Methods: We prospectively enrolled children between 1 months and 18 years of age without known cardiac conditions or ion channelopathies during routine clinic visits. ECGs were categorized as abnormal if there were alterations in rhythm; PR, QRS, or corrected QT interval; QRS axis or morphology; ST segment or T wave. An independent association between ECG abnormalities and epilepsy duration was evaluated using multivariable logistic regression modeling.

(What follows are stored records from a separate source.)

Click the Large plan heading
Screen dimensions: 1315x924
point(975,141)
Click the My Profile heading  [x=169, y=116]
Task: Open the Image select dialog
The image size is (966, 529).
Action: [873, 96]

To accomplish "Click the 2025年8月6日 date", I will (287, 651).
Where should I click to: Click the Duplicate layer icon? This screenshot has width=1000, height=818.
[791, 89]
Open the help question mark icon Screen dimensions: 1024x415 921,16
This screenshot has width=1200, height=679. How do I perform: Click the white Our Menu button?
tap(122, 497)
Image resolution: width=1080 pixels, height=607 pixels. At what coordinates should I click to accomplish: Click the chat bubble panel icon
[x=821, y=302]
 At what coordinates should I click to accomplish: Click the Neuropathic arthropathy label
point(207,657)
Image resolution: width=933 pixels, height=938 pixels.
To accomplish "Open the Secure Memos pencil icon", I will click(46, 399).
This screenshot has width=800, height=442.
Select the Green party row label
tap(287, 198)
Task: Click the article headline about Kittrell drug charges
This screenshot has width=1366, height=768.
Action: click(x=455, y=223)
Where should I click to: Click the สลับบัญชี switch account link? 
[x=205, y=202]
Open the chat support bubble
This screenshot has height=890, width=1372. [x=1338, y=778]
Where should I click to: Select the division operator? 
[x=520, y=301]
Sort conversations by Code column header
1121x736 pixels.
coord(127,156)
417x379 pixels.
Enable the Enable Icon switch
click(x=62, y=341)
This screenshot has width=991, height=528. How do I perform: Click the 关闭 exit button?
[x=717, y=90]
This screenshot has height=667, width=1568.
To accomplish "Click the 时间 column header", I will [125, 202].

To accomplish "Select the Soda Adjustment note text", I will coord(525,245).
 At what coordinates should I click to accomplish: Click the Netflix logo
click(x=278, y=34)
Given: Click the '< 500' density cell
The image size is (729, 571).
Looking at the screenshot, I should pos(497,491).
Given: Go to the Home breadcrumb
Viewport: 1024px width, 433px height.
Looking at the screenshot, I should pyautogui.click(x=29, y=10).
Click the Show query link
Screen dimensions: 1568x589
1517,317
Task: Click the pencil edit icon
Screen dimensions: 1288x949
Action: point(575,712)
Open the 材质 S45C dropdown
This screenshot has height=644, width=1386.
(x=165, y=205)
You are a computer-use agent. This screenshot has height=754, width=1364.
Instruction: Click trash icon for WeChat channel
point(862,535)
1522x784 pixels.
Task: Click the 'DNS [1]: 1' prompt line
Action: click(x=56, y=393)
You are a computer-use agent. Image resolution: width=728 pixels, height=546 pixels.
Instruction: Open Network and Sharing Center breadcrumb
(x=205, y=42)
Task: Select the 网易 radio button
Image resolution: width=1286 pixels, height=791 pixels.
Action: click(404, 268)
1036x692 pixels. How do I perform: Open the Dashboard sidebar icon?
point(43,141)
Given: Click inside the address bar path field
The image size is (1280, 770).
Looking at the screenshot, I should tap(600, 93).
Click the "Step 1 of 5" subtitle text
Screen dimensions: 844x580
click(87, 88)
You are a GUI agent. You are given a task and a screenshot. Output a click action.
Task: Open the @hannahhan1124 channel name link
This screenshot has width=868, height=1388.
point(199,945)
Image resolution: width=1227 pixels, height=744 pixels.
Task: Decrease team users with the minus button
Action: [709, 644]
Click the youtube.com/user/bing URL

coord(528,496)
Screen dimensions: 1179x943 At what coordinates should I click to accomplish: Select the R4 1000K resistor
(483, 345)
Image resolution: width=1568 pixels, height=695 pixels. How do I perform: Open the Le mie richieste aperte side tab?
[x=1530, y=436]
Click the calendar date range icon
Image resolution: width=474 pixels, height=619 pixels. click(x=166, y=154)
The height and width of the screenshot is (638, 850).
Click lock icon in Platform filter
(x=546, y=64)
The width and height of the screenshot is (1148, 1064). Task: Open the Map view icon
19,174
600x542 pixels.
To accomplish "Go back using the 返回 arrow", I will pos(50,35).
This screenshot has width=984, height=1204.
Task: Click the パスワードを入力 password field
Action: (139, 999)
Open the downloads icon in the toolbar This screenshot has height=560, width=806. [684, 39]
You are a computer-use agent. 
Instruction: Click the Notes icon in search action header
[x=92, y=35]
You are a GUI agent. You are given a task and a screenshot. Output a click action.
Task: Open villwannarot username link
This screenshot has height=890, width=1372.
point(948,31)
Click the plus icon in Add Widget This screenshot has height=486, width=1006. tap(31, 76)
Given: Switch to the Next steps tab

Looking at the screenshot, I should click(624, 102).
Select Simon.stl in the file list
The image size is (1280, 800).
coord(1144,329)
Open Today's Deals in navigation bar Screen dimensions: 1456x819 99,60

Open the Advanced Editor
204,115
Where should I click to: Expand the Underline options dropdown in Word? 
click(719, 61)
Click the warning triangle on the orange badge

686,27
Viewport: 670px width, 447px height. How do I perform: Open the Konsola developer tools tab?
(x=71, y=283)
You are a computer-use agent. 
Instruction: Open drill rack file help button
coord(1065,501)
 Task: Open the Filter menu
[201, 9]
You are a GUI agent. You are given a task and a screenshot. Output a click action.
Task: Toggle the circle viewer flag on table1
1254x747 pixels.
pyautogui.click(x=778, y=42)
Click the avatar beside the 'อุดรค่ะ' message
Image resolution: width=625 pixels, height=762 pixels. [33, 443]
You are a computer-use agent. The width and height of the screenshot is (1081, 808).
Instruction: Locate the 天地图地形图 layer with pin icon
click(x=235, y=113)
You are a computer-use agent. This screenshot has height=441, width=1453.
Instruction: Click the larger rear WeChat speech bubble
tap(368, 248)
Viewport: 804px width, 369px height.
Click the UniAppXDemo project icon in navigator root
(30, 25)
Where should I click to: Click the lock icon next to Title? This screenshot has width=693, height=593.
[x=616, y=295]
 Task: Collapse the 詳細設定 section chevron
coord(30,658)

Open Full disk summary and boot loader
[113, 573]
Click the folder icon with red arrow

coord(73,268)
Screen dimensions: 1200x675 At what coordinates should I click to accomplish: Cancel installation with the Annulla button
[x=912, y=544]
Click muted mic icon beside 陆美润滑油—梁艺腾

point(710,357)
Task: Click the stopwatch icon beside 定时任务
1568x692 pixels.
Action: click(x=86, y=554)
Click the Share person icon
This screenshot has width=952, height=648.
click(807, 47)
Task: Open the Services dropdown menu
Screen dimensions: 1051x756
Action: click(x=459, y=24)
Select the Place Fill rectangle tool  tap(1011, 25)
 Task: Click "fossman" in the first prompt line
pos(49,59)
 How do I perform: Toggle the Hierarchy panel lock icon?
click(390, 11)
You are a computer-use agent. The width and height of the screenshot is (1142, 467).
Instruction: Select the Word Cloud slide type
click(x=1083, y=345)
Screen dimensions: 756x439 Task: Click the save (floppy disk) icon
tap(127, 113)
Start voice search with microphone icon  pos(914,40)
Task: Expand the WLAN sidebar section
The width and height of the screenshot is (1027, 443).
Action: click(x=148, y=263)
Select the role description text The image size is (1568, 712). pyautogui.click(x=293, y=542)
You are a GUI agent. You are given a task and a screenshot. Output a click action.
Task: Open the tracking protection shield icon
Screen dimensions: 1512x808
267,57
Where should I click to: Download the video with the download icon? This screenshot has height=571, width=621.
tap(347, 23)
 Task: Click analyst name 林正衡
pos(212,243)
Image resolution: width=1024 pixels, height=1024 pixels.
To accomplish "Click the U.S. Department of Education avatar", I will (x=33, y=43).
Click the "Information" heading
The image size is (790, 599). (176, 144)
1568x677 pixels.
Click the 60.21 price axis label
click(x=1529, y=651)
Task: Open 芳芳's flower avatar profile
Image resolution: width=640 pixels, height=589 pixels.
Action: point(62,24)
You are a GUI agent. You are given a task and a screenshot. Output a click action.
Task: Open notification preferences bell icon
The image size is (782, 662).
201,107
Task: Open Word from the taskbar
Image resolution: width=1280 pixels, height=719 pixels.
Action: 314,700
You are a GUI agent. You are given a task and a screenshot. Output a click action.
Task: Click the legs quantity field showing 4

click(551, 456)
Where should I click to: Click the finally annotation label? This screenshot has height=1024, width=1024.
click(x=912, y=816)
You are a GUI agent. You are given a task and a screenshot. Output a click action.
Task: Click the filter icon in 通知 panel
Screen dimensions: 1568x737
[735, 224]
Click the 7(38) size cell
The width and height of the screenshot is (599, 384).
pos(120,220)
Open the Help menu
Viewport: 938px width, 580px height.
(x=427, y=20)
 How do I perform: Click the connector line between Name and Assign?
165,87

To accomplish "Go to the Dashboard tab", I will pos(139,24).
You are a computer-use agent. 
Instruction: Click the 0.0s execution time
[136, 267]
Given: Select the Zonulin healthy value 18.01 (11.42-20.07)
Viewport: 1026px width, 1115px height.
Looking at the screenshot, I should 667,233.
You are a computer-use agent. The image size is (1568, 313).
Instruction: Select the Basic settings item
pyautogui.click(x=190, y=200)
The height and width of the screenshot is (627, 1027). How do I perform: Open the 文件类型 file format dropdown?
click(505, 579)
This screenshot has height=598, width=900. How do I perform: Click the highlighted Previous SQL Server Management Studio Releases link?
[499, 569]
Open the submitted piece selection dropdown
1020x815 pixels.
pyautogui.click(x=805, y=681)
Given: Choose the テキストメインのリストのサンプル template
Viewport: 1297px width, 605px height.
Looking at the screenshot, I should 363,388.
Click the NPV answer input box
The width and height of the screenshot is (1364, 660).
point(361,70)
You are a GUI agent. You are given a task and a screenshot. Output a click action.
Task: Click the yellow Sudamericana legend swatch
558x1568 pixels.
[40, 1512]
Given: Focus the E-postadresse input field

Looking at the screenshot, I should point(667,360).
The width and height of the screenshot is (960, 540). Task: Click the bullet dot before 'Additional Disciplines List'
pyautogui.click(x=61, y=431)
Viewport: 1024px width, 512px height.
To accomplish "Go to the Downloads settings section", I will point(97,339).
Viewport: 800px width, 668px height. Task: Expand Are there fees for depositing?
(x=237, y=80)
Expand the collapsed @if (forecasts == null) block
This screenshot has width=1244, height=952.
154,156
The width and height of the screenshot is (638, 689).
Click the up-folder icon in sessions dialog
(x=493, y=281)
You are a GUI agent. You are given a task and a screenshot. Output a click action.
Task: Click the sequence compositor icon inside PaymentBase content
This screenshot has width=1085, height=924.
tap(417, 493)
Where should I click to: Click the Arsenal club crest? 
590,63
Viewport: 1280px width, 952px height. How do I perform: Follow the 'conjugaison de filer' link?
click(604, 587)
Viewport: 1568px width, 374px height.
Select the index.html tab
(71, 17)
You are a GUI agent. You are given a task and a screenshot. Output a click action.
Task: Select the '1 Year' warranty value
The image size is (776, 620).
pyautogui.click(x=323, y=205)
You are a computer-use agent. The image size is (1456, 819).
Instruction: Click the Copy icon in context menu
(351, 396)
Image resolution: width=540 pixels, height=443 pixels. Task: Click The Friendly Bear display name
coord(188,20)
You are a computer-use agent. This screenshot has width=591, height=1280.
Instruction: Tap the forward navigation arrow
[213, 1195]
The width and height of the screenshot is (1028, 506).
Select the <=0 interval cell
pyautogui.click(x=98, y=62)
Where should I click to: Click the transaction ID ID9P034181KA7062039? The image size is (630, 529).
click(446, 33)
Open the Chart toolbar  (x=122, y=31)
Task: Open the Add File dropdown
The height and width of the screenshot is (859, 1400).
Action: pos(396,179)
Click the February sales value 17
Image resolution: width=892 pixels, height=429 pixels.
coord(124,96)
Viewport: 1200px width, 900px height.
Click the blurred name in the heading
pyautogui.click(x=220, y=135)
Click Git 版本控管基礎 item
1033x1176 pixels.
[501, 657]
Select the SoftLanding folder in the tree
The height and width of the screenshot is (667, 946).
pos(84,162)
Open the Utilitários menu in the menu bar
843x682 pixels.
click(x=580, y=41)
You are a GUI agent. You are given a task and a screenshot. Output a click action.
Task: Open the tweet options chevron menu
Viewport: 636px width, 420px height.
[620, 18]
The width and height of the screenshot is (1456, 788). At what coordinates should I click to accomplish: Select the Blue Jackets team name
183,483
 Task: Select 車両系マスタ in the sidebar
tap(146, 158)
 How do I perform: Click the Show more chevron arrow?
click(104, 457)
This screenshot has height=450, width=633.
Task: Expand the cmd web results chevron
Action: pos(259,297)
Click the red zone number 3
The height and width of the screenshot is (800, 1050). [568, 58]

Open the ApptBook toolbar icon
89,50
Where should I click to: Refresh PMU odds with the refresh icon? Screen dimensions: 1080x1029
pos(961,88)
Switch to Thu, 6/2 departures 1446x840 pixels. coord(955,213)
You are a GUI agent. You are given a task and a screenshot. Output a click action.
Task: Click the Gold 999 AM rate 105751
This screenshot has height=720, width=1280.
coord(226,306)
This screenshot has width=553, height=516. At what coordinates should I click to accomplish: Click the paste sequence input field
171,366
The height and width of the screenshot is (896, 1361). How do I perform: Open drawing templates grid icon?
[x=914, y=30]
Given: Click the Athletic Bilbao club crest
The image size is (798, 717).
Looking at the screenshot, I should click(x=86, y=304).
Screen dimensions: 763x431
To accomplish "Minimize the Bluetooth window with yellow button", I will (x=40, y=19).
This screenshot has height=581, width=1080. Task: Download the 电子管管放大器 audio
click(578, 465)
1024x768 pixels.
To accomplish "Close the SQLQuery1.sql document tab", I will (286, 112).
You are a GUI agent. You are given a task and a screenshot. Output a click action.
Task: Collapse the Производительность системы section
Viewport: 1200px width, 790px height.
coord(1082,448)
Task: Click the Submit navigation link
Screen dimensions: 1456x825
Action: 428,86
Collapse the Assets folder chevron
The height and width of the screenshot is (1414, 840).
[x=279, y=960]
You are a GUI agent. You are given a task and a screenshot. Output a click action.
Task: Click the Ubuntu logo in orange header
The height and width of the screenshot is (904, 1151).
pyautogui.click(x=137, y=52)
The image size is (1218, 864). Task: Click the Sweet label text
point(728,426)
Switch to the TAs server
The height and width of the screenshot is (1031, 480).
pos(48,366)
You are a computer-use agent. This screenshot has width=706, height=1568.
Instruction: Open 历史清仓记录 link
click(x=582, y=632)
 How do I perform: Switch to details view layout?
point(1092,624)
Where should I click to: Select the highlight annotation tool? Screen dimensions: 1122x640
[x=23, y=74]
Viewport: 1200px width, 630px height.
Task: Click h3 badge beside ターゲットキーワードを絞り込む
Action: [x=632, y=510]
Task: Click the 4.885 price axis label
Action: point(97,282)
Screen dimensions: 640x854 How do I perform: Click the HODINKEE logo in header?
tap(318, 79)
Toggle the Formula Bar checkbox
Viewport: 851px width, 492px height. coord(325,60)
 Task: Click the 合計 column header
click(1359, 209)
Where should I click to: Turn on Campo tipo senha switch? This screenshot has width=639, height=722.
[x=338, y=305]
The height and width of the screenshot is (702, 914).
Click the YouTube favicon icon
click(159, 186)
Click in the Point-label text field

Results: 213 children were enrolled. 100 ECGs (47%) exhibited at least one alteration; most commonly in the ST segment (37, 17%) and T wave (29, 11%). Children with normal ECGs had shorter epilepsy duration as compared to those with ECG abnormalities (46 [18-91] months vs. 73 [32-128 months], p = 0.004). A multivariable logistic regression model demonstrated that increasing epilepsy duration was independently associated with the presence of ECG abnormalities (OR=1.09, 95% CI=1.02-1.16, p = 0.008), adjusted for seizure frequency, generalized tonic-clonic/focal to bilateral tonic-clonic seizures as the predominant seizure type, and number of channel-modifying anti-seizure medications. Increasing epilepsy duration was also independently associated with the presence of ST/T wave abnormalities (OR=1.09, 95% CI=1.01-1.16, p = 0.017), adjusted for the same covariates.
Significance: Increasing epilepsy duration is independently associated with the presence of minor ECG abnormalities. Additional studies are needed to evaluate whether this finding may represent a manifestation of the "epileptic heart".
Keywords: Cardiac; Epilepsy; Epileptic heart; Pediatric; ST segment; T wave.